Meinung

Europa hat den Sanktionskrieg gewonnen – und versucht nun zu kapitulieren

Mit dem elften Sanktionspaket gegen Russland scheinen die Einschränkungsmöglichkeiten der Europäischen Union ausgeschöpft zu sein. Die russische Wirtschaft bleibt indessen weiterhin stabil, während in Europa selbst immer mehr Stimmen die Sinnhaftigkeit der Sanktionen infrage stellen.
Europa hat den Sanktionskrieg gewonnen – und versucht nun zu kapitulierenQuelle: Gettyimages.ru © Peter Dazeley

Von Kirill Strelnikow

Der Pessimismus der europäischen Regierungen im Hinblick auf den antirussischen Sanktionskrieg sickert immer öfter in westliche Medien durch. So zeigte sich ein anonymer hochrangiger EU-Beamter gegenüber der Zeitung Financial Times besorgt, dass die reiche Fantasie der EU-Funktionäre erschöpft sei und jegliche weiteren Versuche, Russland zu schaden, stattdessen bei Europäern für Tränen sorgen würden. Die Quelle erklärte:

"Wir sind am Ende. Wenn wir noch mehr Sanktionen verhängen, wird es darin mehr Ausnahmen als eigentliche Maßnahmen geben."

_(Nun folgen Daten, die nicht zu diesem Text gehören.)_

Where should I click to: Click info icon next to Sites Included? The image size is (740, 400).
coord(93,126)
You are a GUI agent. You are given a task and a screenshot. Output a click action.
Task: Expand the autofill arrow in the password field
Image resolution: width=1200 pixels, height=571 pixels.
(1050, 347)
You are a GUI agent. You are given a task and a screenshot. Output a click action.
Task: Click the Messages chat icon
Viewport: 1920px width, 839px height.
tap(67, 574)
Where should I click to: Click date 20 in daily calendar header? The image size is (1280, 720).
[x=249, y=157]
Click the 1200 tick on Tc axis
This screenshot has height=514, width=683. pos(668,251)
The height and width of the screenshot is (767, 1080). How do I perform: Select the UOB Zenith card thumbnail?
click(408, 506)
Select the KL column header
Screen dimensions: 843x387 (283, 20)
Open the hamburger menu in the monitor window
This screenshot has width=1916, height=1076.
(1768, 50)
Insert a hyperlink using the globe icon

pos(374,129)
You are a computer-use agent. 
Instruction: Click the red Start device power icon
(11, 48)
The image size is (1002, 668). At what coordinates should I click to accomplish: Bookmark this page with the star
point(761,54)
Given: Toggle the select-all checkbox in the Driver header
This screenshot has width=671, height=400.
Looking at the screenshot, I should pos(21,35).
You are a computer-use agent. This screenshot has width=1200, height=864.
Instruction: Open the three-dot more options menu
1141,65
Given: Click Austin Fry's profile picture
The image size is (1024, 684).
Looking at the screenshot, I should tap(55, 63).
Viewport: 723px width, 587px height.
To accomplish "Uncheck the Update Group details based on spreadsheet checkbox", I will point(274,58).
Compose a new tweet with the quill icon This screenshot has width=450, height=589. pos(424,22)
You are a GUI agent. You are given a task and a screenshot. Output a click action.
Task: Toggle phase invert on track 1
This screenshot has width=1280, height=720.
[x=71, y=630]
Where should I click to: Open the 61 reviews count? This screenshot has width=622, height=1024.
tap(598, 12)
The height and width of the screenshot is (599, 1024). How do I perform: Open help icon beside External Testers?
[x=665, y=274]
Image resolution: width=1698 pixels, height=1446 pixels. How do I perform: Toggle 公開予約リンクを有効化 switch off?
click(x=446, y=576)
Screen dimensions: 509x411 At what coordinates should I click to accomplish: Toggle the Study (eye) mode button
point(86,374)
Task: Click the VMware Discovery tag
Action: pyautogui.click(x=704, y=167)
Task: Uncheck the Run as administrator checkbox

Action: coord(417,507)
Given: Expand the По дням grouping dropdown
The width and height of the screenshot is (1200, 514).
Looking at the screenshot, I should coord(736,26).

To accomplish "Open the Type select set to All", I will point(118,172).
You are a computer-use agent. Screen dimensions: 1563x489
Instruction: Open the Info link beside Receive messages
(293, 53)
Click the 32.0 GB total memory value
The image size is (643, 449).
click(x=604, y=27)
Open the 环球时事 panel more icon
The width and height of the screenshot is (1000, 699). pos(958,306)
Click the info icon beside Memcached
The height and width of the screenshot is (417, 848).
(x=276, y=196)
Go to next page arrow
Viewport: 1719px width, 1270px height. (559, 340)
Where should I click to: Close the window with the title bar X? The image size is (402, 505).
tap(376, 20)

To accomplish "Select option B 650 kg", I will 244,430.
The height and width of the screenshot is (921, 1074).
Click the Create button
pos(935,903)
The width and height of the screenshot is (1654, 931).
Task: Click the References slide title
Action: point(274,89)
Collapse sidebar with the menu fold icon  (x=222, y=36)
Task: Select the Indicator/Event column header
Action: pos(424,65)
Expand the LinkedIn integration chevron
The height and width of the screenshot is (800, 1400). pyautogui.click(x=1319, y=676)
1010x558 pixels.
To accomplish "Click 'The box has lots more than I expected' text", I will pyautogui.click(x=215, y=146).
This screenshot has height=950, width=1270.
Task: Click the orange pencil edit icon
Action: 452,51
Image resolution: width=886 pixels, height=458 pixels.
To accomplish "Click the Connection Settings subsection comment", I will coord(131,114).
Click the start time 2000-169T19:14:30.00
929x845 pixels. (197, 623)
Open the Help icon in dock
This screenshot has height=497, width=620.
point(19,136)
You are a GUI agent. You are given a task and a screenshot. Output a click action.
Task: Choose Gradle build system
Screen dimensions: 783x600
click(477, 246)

Doch wie konnte so etwas im blühenden europäischen Garten passieren, der seine Tore vor den russischen Barbaren verschloss?

Die antirussischen Sanktionen, eine Zierde der europäischen Hochkultur, zählen inzwischen zehn Pakete und betreffen 200 Organisationen und 1.500 Privatpersonen. Buchführer der EU meldeten stolz, dass sie über 300 Milliarden Euro an russischen Staatsaktiven einfroren und den bilateralen Handel mit Kohlenwasserstoffen, Technologien, Geräten und elektronischer Ausrüstung um 150 Milliarden Euro reduzierten. Ein elftes Sanktionspaket soll kommen und wird von der EU just in diesen Tagen verhandelt.

Dennoch stellte sich heraus, dass die EU-Bürokraten ganz im Sinne eines bekannten Spruchs des ersten russischen Ministerpräsidenten Wiktor Tschernomyrdin handelten: Sie wollten, dass es besser kommt, doch es kam wie immer.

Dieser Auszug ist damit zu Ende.